** Opening Source material block **

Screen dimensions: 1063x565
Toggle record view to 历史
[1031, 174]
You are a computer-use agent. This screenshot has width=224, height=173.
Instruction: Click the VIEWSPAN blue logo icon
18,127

** Closing Source material block **

> **Exercise objective**
Whatever appears in the records must be returned exactly.

> **Solved problem**
Screen dimensions: 1063x565
Toggle record view to 历史
[1031, 174]
You are a computer-use agent. This screenshot has width=224, height=173.
Instruction: Click the VIEWSPAN blue logo icon
18,127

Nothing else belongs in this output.